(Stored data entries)
-- Opening Marker --
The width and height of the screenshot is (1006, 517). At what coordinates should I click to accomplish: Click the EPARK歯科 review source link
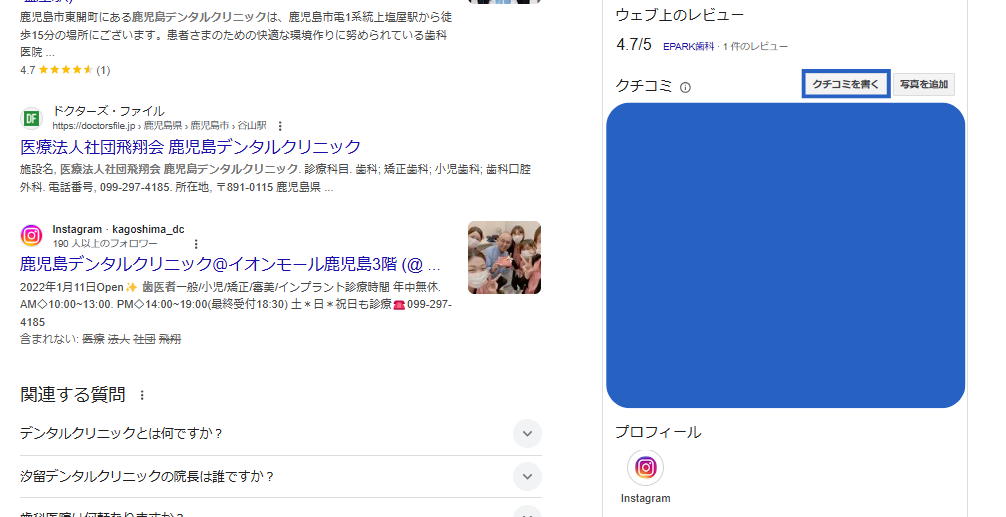click(688, 46)
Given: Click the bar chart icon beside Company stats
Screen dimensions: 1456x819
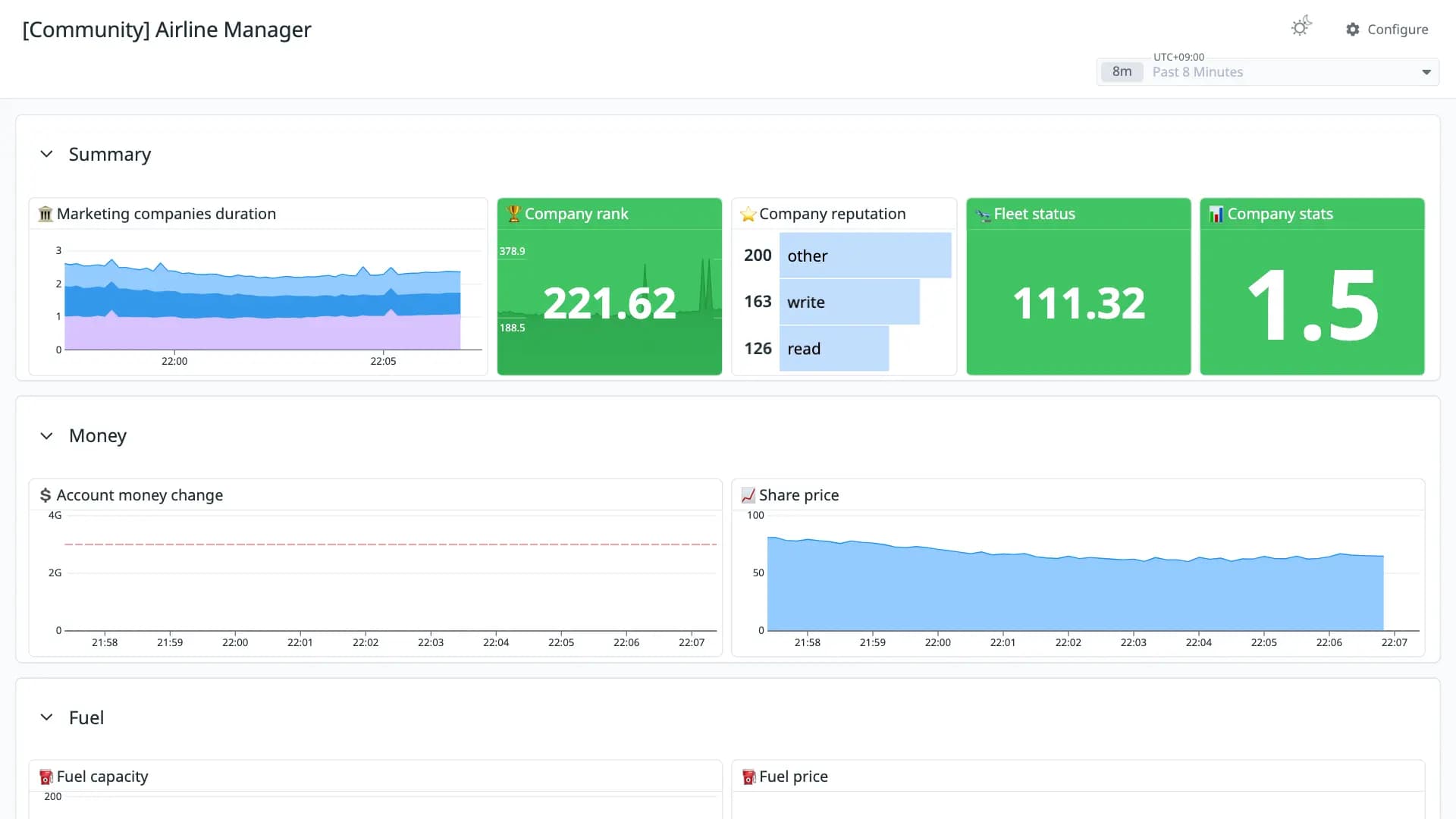Looking at the screenshot, I should (1216, 214).
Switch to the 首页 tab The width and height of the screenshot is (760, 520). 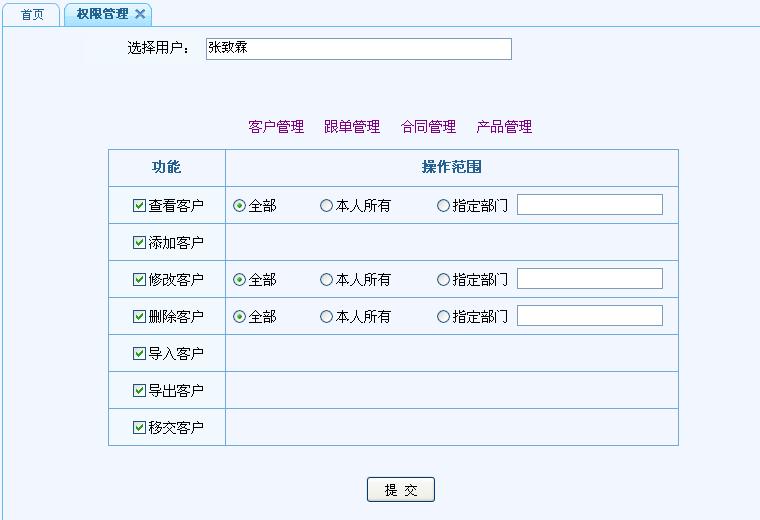click(32, 15)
-- Closing Marker --
▸ **Task item**:
An exact printout of the entries is wanted, covering the first line through the line holding "Given: Click the", with pictures kept out of it.

▸ **Answer to the problem**:
The width and height of the screenshot is (1006, 517). At what coordinates should I click to accomplish: Click the EPARK歯科 review source link
click(688, 46)
Given: Click the bar chart icon beside Company stats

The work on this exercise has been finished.